| 要旨トップ | 目次 | | 日本生態学会第67回全国大会 (2020年3月、名古屋) 講演要旨 ESJ67 Abstract |
一般講演(ポスター発表) P2-PC-417 (Poster presentation)
小笠原諸島では、特定外来種グリーンアノール(以下、アノール)により、固有の生物が絶滅の危機に瀕している。環境省は粘着トラップやフェンスを使用した防除事業を行っているが、トラップにおける固有種オガサワラトカゲの混獲や、フェンスにおけるアノールの侵入が問題となっている。本研究はトラップにおけるアノールの誘引とオガサワラトカゲの忌避、およびフェンスにおけるアノールの忌避効果を高めるために有効な色を明らかにすることを目的とした。アノールのメス14個体に対し、6色(紫、青、緑、黄、茶、赤)の中から異なる2色の色紙を提示して選択させる実験を行った。静置ケースの出口に2色の色紙を並べて貼り、アノールがケースを出てから最初に四肢をつけた色を選択した色とした。提示の順番および左右の配置はランダムに設定した。さらに、コントロールとして色紙を使わない実験を行った。Bradley-Terryモデルによる選択性の順位付けを行ったところ、茶、緑、赤、黄、紫、青の順となった。
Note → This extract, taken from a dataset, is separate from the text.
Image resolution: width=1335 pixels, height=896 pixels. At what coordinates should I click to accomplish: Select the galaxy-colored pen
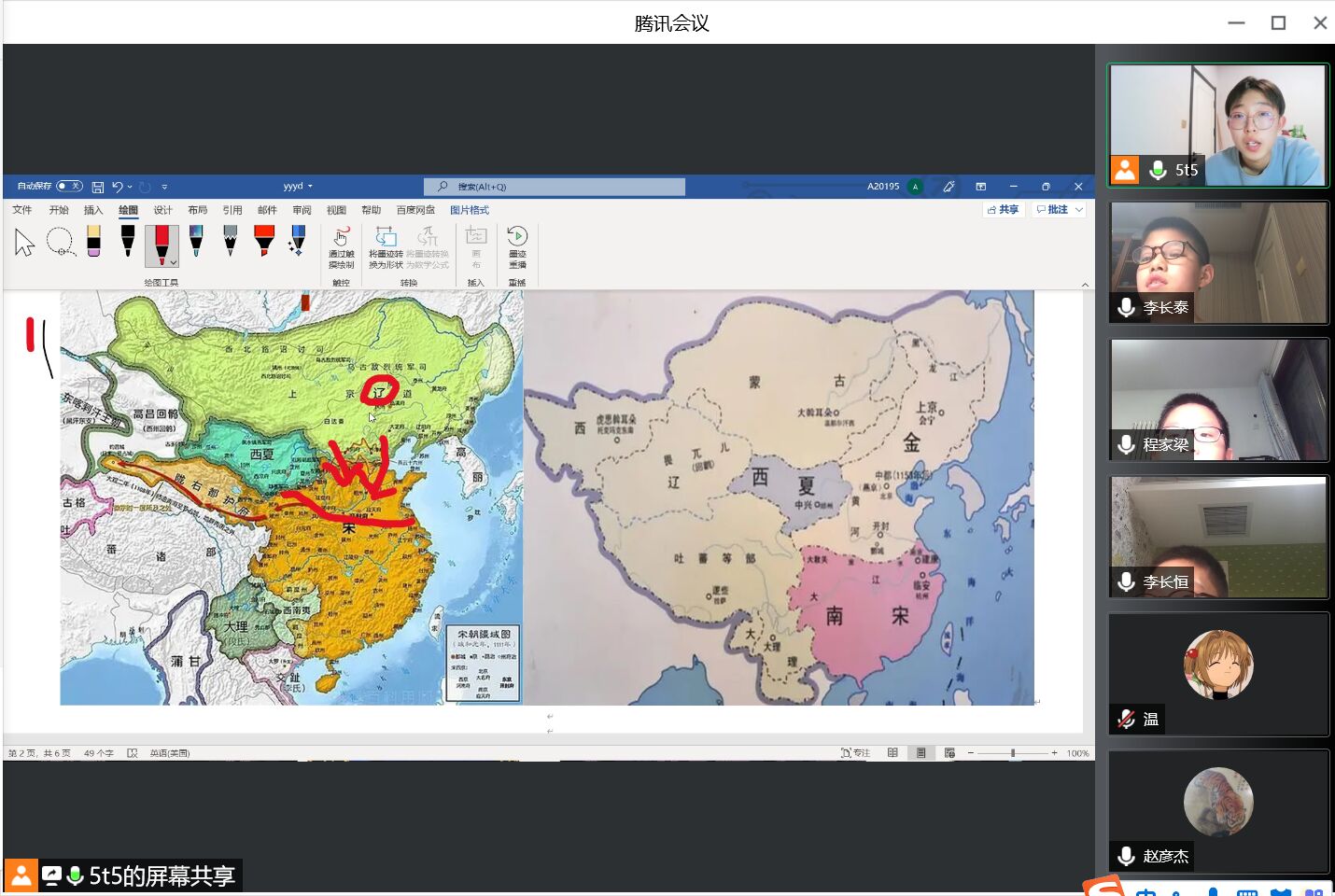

このうち、選択性の高い茶、低い青、現行のトラップの赤の3色を用いて、オガサワラトカゲ14個体について同様の実験を行った結果、選択性は赤、茶、青の順であった。色紙を使った全ての実験結果、コントロールともに、左右の選択性に偏りは認められなかった。また、選択にかかる時間や、選択後の色紙上の滞在時間は両種とも色によって異ならなかった。アノールによる青の選択性が低かったことから、遮断フェンスを青に着色すると、アノールの隔離や分散阻止の効果を高める可能性がある。また、アノールは赤よりも茶の選択性が高く、オガサワラトカゲは茶よりも赤の選択性が高かったことから、トラップを現行の赤から茶に変えると、オガサワラトカゲの混獲を現在よりも低く抑えられる可能性がある。